Sesungguhnya sudah sejak lama hak-hak konsumen diabaikan oleh para pelaku usaha, bahkan sejak lahirnya UU No 8 Tahun 1999 tentang Perlindungan Konsumen. Kasus mencuat saat ini adalah kasus obat nyamuk HIT, kasus ini merupakan cerminan bagaimana para pelaku usaha tidak mau memberikan informasi yang cukup dan memadai tentang kandungan dari obat nyamuk tersebut. Belum lagi terdapat penelitian dari suatu lembaga penelitian independen di Jakarta yang menemukan fakta bahwa pada umumnya pasta gigi mengandung bahan detergent yang membahayakan bagi kesehatan. Dalam kasus-kasus kecil, bisa terlihat dengan gamblang bagaimana perlakuan pelaku usaha yang bergerak di bidang industri retail dalam urusan uang kembalian pecahan Rp. 25,00 dan Rp. 50,00. Yang ini malah lebih parah lagi perlakuannya, biasanya diganti dengan permen dalam berbagai jenisnya (biasanya terjadi di supermarket) atau kalau tidak malah dianggap sumbangan (ini biasanya di minimarket).

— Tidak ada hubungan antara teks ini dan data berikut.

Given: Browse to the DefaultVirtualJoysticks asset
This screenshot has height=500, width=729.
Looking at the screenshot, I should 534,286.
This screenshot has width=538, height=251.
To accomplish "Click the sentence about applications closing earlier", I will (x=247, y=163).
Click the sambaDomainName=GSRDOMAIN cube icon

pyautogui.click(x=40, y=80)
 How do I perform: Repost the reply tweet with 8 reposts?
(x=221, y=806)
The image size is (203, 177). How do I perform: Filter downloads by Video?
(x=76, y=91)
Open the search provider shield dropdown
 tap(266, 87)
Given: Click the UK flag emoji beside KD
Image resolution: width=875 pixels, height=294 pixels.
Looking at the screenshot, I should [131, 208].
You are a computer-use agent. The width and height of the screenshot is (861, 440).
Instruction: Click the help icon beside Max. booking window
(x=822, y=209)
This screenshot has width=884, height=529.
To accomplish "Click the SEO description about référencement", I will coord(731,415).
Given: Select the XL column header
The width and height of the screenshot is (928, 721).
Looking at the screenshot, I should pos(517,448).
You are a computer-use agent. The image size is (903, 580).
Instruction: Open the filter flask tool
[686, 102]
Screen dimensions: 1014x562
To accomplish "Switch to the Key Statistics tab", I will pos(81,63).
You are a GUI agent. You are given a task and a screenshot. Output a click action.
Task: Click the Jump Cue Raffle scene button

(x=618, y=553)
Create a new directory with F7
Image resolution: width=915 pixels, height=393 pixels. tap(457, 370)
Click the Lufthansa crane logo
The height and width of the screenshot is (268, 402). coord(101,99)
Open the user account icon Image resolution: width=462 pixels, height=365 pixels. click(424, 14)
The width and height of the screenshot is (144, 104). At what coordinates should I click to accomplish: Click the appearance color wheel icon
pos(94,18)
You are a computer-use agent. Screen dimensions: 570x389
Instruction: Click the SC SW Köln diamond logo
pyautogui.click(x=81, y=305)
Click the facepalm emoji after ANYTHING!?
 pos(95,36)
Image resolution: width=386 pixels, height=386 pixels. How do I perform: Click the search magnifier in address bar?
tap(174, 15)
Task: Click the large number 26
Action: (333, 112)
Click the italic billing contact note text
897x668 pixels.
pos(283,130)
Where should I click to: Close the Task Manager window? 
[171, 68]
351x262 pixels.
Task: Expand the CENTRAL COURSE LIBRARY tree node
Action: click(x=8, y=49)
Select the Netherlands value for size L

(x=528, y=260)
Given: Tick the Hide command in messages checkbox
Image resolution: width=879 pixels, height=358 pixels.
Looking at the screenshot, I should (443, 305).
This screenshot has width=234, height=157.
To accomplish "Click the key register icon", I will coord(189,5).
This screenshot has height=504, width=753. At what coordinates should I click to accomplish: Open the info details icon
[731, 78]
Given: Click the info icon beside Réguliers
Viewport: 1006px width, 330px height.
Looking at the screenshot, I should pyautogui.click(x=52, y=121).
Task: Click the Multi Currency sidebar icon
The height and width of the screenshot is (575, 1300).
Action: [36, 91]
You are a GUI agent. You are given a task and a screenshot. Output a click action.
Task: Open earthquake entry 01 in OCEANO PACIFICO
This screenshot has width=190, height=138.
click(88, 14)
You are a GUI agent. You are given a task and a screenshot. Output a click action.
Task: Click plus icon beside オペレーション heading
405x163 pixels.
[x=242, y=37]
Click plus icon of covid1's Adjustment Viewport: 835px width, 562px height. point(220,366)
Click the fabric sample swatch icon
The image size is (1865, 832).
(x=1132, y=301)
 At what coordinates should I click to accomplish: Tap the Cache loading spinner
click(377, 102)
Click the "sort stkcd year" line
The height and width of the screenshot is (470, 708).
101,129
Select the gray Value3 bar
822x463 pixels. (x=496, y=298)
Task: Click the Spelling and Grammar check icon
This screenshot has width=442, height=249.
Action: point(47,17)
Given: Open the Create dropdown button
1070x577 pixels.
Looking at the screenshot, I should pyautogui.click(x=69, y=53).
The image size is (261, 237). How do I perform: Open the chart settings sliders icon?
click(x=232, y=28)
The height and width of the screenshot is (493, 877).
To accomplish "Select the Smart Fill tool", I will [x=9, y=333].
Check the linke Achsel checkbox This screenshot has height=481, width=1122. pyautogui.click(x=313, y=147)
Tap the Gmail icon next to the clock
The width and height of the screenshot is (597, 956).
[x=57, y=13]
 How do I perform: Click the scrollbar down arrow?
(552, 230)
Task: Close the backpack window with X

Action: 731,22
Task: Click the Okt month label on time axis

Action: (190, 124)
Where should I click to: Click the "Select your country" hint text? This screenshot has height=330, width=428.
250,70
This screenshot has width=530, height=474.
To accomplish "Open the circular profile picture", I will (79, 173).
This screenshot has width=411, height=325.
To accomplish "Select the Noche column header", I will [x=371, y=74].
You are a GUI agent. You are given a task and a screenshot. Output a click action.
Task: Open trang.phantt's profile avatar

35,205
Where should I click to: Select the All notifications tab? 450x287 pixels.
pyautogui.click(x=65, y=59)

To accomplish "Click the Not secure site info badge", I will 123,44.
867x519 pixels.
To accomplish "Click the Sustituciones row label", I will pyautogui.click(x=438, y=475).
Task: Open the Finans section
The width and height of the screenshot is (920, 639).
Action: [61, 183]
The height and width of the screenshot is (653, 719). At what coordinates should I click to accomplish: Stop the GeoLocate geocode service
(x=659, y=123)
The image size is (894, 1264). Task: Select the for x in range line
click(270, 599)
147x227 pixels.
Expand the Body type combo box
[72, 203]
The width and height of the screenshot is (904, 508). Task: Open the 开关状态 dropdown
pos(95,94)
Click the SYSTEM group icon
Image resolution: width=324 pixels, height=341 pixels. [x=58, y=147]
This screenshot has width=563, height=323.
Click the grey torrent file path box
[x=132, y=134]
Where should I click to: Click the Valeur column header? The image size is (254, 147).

  Banyak orang tidak (mau) menyadari bagaimana pelanggaran hak-hak konsumen dilakukan secara sistematis oleh kalangan pelaku usaha, dan cenderung mengambil sikap tidak ingin ribut. Dalam kasus parkir, kita bisa membayangkan jawaban apa yang akan diterima apabila konsumen berani mengajukan komplain atas kehilangan sebagian atau seluruh kendaraan yang dititipkan pada pelaku usaha? Apalagi jika kita meributkan masalah uang kembalian yang (mungkin) menurut sebagian orang tidak ada nilainya. Masalah uang kembalian menurut saya menimbulkan masalah legal – political, disamping masalah hukum yang muncul karena uang menjadi alat tukar yang sah dan bukannya permen hal ini juga mempunyai implikasi dengan kebanggan nasional kita dalam pemakaian uang rupiah.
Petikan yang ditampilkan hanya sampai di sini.